By ATTA WONGSUCHAT



EXCERPTS FROM LAW OF THE JUNGLE



In classic Anthropological tradition, primitivity is defined by the subhuman, the body of colour, and non-Western epistemologies. Infinitely existing in the state in which it spawned, it is the unbuilt and un-evolved. Untouched by social structure, norms, and rules, primitive behaviour is that which precedes development. It is raw, simple, and, predicated on a chronotic timescale, it is primeval — the very first. For the temporally modern West and cerebrally advanced Human, primitive behaviour regresses from an established social and moral convention, demarcating it from the civilised. It is the unsophisticated and the animal. Uncivilised or ‘animalistic’ behaviour is therefore an expression of the innate, unmediated by socialisation and lacking in logical reasoning or thought, driven purely by instinct. In 1871, Edward Burnett Tylor — often regarded as the father of cultural anthropology — outlines “the definiteness of moral principles” as a method for ethnographers to measure the “grade” of civilisation; deviant behaviour is deemed sub- or pre-human. Because this ideology is predicated on Biological and Anthropological imperialism, it is inevitably an unstable one; full of contradictions. Nonetheless and subsequently, they pervade and underlie our collective conscience. I adopt these beliefs as a way to dissect them.

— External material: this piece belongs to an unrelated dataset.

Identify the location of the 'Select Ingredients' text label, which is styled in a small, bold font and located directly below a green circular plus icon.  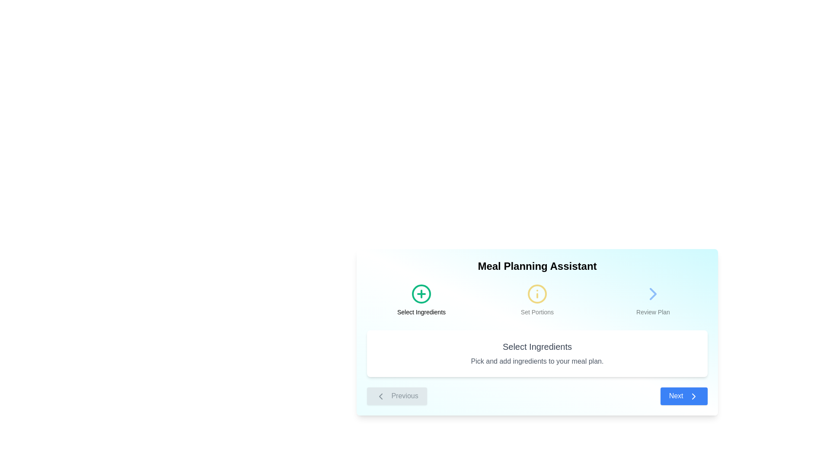
(421, 312).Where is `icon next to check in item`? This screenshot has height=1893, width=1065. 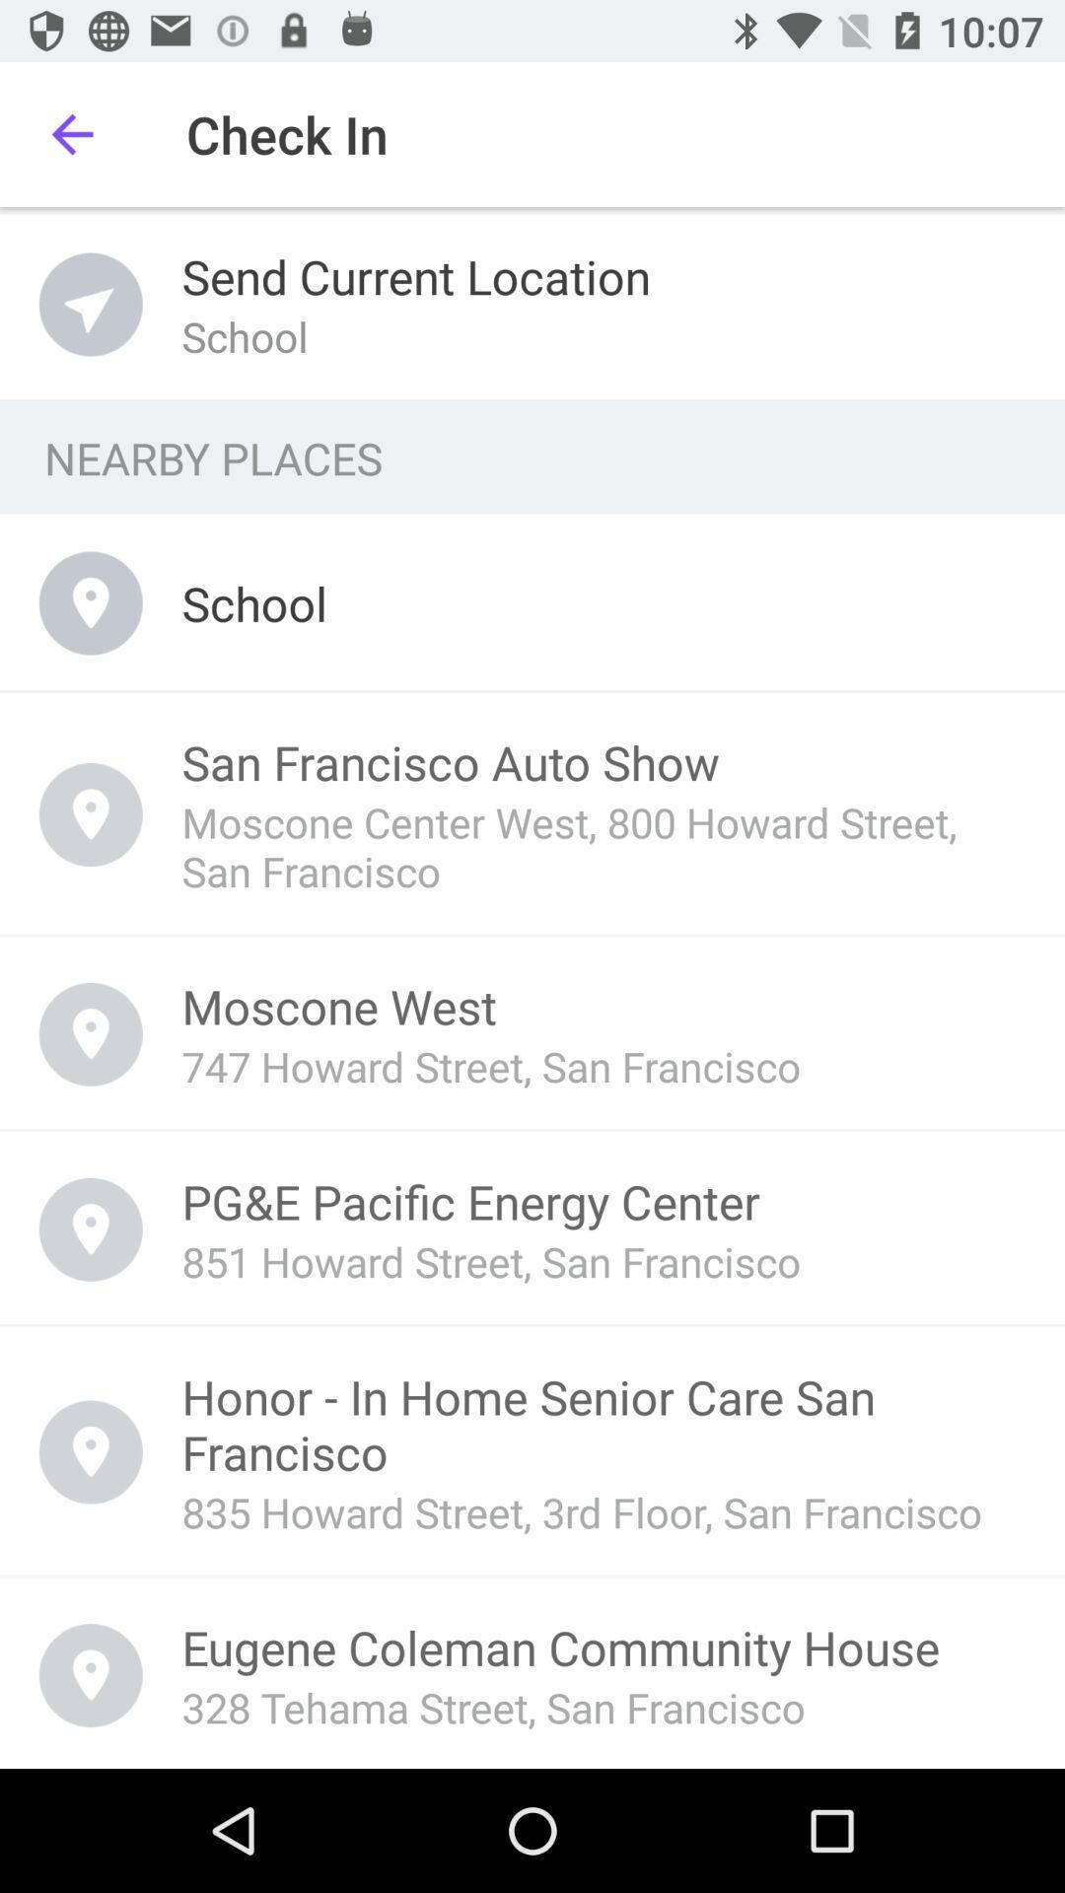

To me, the crux of The White Lotus appears to boil down to the matter of unadulterated desire; one so pure and powerful that any regard for consequence is obliterated. Discussing Season 1 of the White Lotus, Karim Townsend writes that Mike White overturns the classical idea of the primitive subject by projecting animalistic behaviour on the white hotel guests. Season 3 maintains this tradition, emphasising to us the absurdity of whiteness and wealth through portrayals of lack of self-restraint, hypersexuality, and social anomie.

The eroticism of The White Lotus has undeniably been a critical vessel through which primitive desire is expressed. Saxon is emblematic of this idea; written as a hypersexual douche, he gets boners during massages, masturbates with the door open, openly discusses his sister’s sex-life and attractiveness, preaches toxic masculinity, and incessantly hits on hotel guests. His sexuality is predacious and almost assaulting; unwanted yet thrust upon everyone, us included — I can see his predatory grin so vividly in my mind’s eye. 

In Darwinian terms, hypersexuality is a natural and necessary ‘male’ inclination to widely disperse one’s seeds for survival. Its association with non-human animals or the ‘un-evolved’ unsurprisingly ‘necessitates’ racist discourses of ‘barbaric’ cultures as hyper-sexual — an imperial rhetoric historically and presently used against the racialised body. This display of hypersexuality communicates an inability to move past the physical and the feral towards a domesticated, cerebral way of knowing. While Saxon acts as a satirical archetype of the straight, cis, white finance bro — vulgar and entitled to other’s bodies — White’s depiction of a feral sexuality poses questions of what the implications are when we frame gendered, political, and socially learnt dynamics as innate, uncontrollable urges.

More broadly across the rest of the cast, sexuality is framed in a way to emphasise moral deviance from normative nuclear frameworks. As explored above, sexuality or the provocative is framed as a deviance from morality; the inability to resist temptation. What is more perverse than sex? Weird sex. Sex outside the confines of the normative. Threesomes; Chloe and Jaclyn’s infidelities, a disobedience to monogamy; Gary’s voyeuristic aspirations that threaten the intimacies of sex; Belinda and Pornchai’s elusion of professional boundaries; Frank’s (shamelessly articulated) desire to be fucked ‘as an Asian girl’, his fantasies spanning racial parameters; Lochlan’s quiet admiration of his brother’s body that culminates in him pleasing it — an expression of a patriarchy taken past its normative limits. White has used non-normative sexual acts to accentuate these guests’ animality. Without a moral education, the guests act upon primitive and pure physical desire, regardless of consequences and rid of shame.